L’anorexie? C’est une maladie de fille ça. Ça fait même partie de la triade de la femme sportive. J’ai appris ça à l’université… C’est à l’université aussi que j’ai appris que mon IMC était « trop élevé », hélas!
Le trouble alimentaire, dans mon cas, a commencé par de très nobles résolutions. C’est souvent le cas, d’ailleurs. Personne ne s’enfarge dans cette spirale de manière totalement volontaire. De mon côté, je voulais perdre un peu de poids pour me sentir mieux et pour redevenir « le modèle que doit être un éducateur physique digne de ce nom ». Je mets ici de gros guillemets. Un éducateur physique devrait partager l’envie de bouger, le sentiment d’être bien dans sa peau, sans regard à ce qui se cache en dessous. Hélas, il arrive qu’il discrimine les gens « pas en forme » de ceux qui sont « en forme ».
De mon côté, persuadé, à tort, que mon bonheur passait par la perte de poids, j’ai commencé par manger plus de légumes et j’ai amorcé la course à pied, ignorant que la sous-alimentation et le surentraînement m’attendraient de pied ferme dans le détour.
Je courais, je courais… Après quoi, je ne le sais pas trop., mais je courais! …À ma perte, certainement, mais ça, c’est le genre de chose que j’ai vite décidé de camoufler.
Ça commençait, comme ça, tranquillement. Je prenais de la vitesse. Je soufflais de moins en moins. C’était de plus en plus facile. Courir. Matin, soir. Beau temps, mauvais temps. Petit à petit, de plus en plus vite, tout droit dans le mur. C’est sans doute parce que j’étais pris dans un cercle vicieux que je tournais en rond.

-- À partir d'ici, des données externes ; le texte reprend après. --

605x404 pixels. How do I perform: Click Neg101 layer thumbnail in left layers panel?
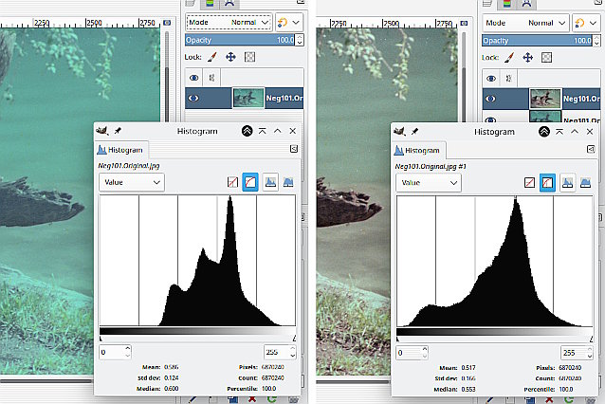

Après un certain temps, je commence même à en tirer du plaisir. Du vrai plaisir là, éphémère, certes, mais bien réel. Un plaisir intrinsèque provoqué par l’endorphine et un plaisir extrinsèque, provoqué par les commentaires reçus de toute part, par les médias sociaux. « Tu fonds à vue d’œil », « Lâche pas, mon gars », « Tu es inspirant », tant de mensonges comme ça, qui ont gonflé mon égo à mesure que je m’effaçais lentement.
Si certains comparent l’endorphine, cette hormone « du bonheur » à une drogue, que dire des commentaires élogieux d’autrui? Euphorisants et enivrants, ils ont rapidement fait en sorte que je ne courais plus pour moi, mais pour eux, mettant en péril, un peu plus à chaque kilomètre, ma santé.
Le jour où j’ai compris, qu’en fait, il y avait d’autres façons d’inspirer les gens qu’en perdant du poids, j’ai vite compris ma vraie valeur. Elle ne peut pas se calculer sur les trois misérables chiffres d’un pèse-personne. La tienne non plus, d’ailleurs.
L’anorexie? Les gars peuvent en souffrir aussi. Autant sinon plus, parce qu’un gars, comme si ce n’était pas assez, ça doit négocier avec des obstacles musclés : sa masculinité et son égo gonflé à la testostérone.
Un gars, trop souvent, ça souffre en silence. Ça ne devrait pas, mais c’est comme ça. Il est grand temps de changer les choses! Ensemble, démystifions l’anorexie chez les garçons!